Print the complete listing so that it matches the original exactly.

- Opening Delimiter -

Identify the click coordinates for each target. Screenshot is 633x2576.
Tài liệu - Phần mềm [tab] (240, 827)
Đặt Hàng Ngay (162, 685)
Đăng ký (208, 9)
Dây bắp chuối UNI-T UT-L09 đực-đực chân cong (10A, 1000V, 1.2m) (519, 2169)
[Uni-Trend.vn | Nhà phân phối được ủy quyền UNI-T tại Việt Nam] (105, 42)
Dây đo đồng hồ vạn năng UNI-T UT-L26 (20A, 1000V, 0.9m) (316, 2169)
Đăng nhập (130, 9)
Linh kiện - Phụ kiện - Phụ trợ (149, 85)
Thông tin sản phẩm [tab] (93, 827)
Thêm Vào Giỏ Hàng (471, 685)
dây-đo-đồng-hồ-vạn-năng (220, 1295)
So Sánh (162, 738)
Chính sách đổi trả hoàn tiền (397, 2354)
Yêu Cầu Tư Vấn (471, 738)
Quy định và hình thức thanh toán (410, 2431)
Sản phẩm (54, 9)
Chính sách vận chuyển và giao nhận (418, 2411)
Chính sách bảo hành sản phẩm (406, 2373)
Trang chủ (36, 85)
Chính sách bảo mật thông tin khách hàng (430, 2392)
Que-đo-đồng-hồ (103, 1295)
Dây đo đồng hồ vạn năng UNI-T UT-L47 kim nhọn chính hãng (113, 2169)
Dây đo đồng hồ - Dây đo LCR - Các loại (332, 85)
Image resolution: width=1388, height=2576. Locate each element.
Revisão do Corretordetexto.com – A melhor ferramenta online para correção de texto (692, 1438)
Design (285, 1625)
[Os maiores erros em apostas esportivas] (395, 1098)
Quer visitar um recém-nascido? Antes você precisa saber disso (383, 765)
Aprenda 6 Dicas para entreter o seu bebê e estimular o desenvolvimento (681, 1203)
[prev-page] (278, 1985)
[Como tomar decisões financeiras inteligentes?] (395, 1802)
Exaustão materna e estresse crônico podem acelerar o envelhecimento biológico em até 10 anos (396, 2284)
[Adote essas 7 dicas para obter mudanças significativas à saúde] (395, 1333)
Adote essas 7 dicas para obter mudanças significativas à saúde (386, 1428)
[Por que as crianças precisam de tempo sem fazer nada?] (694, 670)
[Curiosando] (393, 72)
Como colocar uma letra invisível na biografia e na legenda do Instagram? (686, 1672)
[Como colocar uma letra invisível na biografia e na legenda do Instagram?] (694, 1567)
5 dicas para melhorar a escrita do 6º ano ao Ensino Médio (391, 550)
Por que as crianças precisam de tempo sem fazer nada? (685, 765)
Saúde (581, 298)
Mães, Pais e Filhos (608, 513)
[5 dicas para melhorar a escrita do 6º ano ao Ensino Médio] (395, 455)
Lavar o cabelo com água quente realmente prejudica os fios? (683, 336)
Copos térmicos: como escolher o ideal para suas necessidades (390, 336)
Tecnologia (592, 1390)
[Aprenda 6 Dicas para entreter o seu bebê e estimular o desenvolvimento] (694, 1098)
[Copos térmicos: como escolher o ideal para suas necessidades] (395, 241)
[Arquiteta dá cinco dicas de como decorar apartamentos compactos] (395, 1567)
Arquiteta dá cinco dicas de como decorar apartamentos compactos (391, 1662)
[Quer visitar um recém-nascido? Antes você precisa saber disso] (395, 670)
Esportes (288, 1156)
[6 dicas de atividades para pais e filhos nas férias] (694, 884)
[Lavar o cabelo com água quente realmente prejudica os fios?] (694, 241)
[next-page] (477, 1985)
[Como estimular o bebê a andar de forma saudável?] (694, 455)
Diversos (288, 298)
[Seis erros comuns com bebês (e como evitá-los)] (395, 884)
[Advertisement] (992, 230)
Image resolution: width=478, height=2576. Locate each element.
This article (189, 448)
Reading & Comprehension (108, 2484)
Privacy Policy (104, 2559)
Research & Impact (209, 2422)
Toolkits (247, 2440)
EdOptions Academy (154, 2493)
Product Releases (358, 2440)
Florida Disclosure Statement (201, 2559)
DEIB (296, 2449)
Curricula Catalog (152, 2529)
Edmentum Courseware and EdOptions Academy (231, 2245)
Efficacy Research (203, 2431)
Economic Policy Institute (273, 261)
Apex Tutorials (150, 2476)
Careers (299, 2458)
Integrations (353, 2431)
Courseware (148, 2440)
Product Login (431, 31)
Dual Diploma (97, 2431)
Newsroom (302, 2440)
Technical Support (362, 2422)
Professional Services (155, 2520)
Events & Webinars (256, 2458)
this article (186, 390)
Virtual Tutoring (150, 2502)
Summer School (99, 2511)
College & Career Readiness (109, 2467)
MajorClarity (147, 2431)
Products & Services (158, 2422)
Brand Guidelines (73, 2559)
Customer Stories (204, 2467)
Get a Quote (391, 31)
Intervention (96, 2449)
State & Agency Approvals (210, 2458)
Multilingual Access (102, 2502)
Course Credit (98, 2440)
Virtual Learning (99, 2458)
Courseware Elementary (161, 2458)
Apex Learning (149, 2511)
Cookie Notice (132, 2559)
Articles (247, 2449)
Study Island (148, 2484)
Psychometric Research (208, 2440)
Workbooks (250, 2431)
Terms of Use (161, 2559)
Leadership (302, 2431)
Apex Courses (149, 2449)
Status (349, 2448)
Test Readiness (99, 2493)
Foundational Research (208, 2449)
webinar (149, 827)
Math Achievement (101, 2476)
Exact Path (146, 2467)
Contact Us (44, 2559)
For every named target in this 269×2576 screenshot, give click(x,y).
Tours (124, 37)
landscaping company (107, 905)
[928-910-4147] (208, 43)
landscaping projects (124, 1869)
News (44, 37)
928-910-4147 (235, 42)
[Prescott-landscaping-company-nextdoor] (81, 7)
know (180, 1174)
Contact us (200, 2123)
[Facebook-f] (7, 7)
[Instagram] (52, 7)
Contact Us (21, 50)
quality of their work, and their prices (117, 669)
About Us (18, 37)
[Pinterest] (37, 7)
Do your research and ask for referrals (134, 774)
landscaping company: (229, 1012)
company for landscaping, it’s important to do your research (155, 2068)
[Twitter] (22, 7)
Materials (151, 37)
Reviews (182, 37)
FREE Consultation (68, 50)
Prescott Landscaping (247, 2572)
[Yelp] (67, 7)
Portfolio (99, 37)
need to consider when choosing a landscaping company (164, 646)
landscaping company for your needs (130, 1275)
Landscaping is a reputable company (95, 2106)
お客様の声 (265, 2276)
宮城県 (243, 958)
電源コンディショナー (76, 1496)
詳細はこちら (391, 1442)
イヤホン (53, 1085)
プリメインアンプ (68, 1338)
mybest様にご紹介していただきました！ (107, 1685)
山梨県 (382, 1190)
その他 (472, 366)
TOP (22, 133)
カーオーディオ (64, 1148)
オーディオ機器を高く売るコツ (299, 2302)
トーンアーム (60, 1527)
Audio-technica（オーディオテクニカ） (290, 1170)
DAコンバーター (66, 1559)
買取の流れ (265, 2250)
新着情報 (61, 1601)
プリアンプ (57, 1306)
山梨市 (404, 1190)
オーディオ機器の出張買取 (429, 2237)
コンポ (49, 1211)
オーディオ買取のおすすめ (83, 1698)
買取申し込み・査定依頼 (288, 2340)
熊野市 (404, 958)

- Closing Delimiter -

- ANSWER SECTION:
Identify the click coordinates for each target. Screenshot is 633x2576.
Tài liệu - Phần mềm [tab] (240, 827)
Đặt Hàng Ngay (162, 685)
Đăng ký (208, 9)
Dây bắp chuối UNI-T UT-L09 đực-đực chân cong (10A, 1000V, 1.2m) (519, 2169)
[Uni-Trend.vn | Nhà phân phối được ủy quyền UNI-T tại Việt Nam] (105, 42)
Dây đo đồng hồ vạn năng UNI-T UT-L26 (20A, 1000V, 0.9m) (316, 2169)
Đăng nhập (130, 9)
Linh kiện - Phụ kiện - Phụ trợ (149, 85)
Thông tin sản phẩm [tab] (93, 827)
Thêm Vào Giỏ Hàng (471, 685)
dây-đo-đồng-hồ-vạn-năng (220, 1295)
So Sánh (162, 738)
Chính sách đổi trả hoàn tiền (397, 2354)
Yêu Cầu Tư Vấn (471, 738)
Quy định và hình thức thanh toán (410, 2431)
Sản phẩm (54, 9)
Chính sách vận chuyển và giao nhận (418, 2411)
Chính sách bảo hành sản phẩm (406, 2373)
Trang chủ (36, 85)
Chính sách bảo mật thông tin khách hàng (430, 2392)
Que-đo-đồng-hồ (103, 1295)
Dây đo đồng hồ vạn năng UNI-T UT-L47 kim nhọn chính hãng (113, 2169)
Dây đo đồng hồ - Dây đo LCR - Các loại (332, 85)
Image resolution: width=1388, height=2576. Locate each element.
Revisão do Corretordetexto.com – A melhor ferramenta online para correção de texto (692, 1438)
Design (285, 1625)
[Os maiores erros em apostas esportivas] (395, 1098)
Quer visitar um recém-nascido? Antes você precisa saber disso (383, 765)
Aprenda 6 Dicas para entreter o seu bebê e estimular o desenvolvimento (681, 1203)
[prev-page] (278, 1985)
[Como tomar decisões financeiras inteligentes?] (395, 1802)
Exaustão materna e estresse crônico podem acelerar o envelhecimento biológico em até 10 anos (396, 2284)
[Adote essas 7 dicas para obter mudanças significativas à saúde] (395, 1333)
Adote essas 7 dicas para obter mudanças significativas à saúde (386, 1428)
[Por que as crianças precisam de tempo sem fazer nada?] (694, 670)
[Curiosando] (393, 72)
Como colocar uma letra invisível na biografia e na legenda do Instagram? (686, 1672)
[Como colocar uma letra invisível na biografia e na legenda do Instagram?] (694, 1567)
5 dicas para melhorar a escrita do 6º ano ao Ensino Médio (391, 550)
Por que as crianças precisam de tempo sem fazer nada? (685, 765)
Saúde (581, 298)
Mães, Pais e Filhos (608, 513)
[5 dicas para melhorar a escrita do 6º ano ao Ensino Médio] (395, 455)
Lavar o cabelo com água quente realmente prejudica os fios? (683, 336)
Copos térmicos: como escolher o ideal para suas necessidades (390, 336)
Tecnologia (592, 1390)
[Aprenda 6 Dicas para entreter o seu bebê e estimular o desenvolvimento] (694, 1098)
[Copos térmicos: como escolher o ideal para suas necessidades] (395, 241)
[Arquiteta dá cinco dicas de como decorar apartamentos compactos] (395, 1567)
Arquiteta dá cinco dicas de como decorar apartamentos compactos (391, 1662)
[Quer visitar um recém-nascido? Antes você precisa saber disso] (395, 670)
Esportes (288, 1156)
[6 dicas de atividades para pais e filhos nas férias] (694, 884)
[Lavar o cabelo com água quente realmente prejudica os fios?] (694, 241)
[next-page] (477, 1985)
[Como estimular o bebê a andar de forma saudável?] (694, 455)
Diversos (288, 298)
[Seis erros comuns com bebês (e como evitá-los)] (395, 884)
[Advertisement] (992, 230)
Image resolution: width=478, height=2576. Locate each element.
This article (189, 448)
Reading & Comprehension (108, 2484)
Privacy Policy (104, 2559)
Research & Impact (209, 2422)
Toolkits (247, 2440)
EdOptions Academy (154, 2493)
Product Releases (358, 2440)
Florida Disclosure Statement (201, 2559)
DEIB (296, 2449)
Curricula Catalog (152, 2529)
Edmentum Courseware and EdOptions Academy (231, 2245)
Efficacy Research (203, 2431)
Economic Policy Institute (273, 261)
Apex Tutorials (150, 2476)
Careers (299, 2458)
Integrations (353, 2431)
Courseware (148, 2440)
Product Login (431, 31)
Dual Diploma (97, 2431)
Newsroom (302, 2440)
Technical Support (362, 2422)
Professional Services (155, 2520)
Events & Webinars (256, 2458)
this article (186, 390)
Virtual Tutoring (150, 2502)
Summer School (99, 2511)
College & Career Readiness (109, 2467)
MajorClarity (147, 2431)
Products & Services (158, 2422)
Brand Guidelines (73, 2559)
Customer Stories (204, 2467)
Get a Quote (391, 31)
Intervention (96, 2449)
State & Agency Approvals (210, 2458)
Multilingual Access (102, 2502)
Course Credit (98, 2440)
Virtual Learning (99, 2458)
Courseware Elementary (161, 2458)
Apex Learning (149, 2511)
Cookie Notice (132, 2559)
Articles (247, 2449)
Study Island (148, 2484)
Psychometric Research (208, 2440)
Workbooks (250, 2431)
Terms of Use (161, 2559)
Leadership (302, 2431)
Apex Courses (149, 2449)
Status (349, 2448)
Test Readiness (99, 2493)
Foundational Research (208, 2449)
webinar (149, 827)
Math Achievement (101, 2476)
Exact Path (146, 2467)
Contact Us (44, 2559)
For every named target in this 269×2576 screenshot, give click(x,y).
Tours (124, 37)
landscaping company (107, 905)
[928-910-4147] (208, 43)
landscaping projects (124, 1869)
News (44, 37)
928-910-4147 (235, 42)
[Prescott-landscaping-company-nextdoor] (81, 7)
know (180, 1174)
Contact us (200, 2123)
[Facebook-f] (7, 7)
[Instagram] (52, 7)
Contact Us (21, 50)
quality of their work, and their prices (117, 669)
About Us (18, 37)
[Pinterest] (37, 7)
Do your research and ask for referrals (134, 774)
landscaping company: (229, 1012)
company for landscaping, it’s important to do your research (155, 2068)
[Twitter] (22, 7)
Materials (151, 37)
Reviews (182, 37)
FREE Consultation (68, 50)
Prescott Landscaping (247, 2572)
[Yelp] (67, 7)
Portfolio (99, 37)
need to consider when choosing a landscaping company (164, 646)
landscaping company for your needs (130, 1275)
Landscaping is a reputable company (95, 2106)
お客様の声 (265, 2276)
宮城県 (243, 958)
電源コンディショナー (76, 1496)
詳細はこちら (391, 1442)
イヤホン (53, 1085)
プリメインアンプ (68, 1338)
mybest様にご紹介していただきました！ (107, 1685)
山梨県 (382, 1190)
その他 (472, 366)
TOP (22, 133)
カーオーディオ (64, 1148)
オーディオ機器を高く売るコツ (299, 2302)
トーンアーム (60, 1527)
Audio-technica（オーディオテクニカ） (290, 1170)
DAコンバーター (66, 1559)
買取の流れ (265, 2250)
新着情報 (61, 1601)
プリアンプ (57, 1306)
山梨市 (404, 1190)
オーディオ機器の出張買取 (429, 2237)
コンポ (49, 1211)
オーディオ買取のおすすめ (83, 1698)
買取申し込み・査定依頼 (288, 2340)
熊野市 (404, 958)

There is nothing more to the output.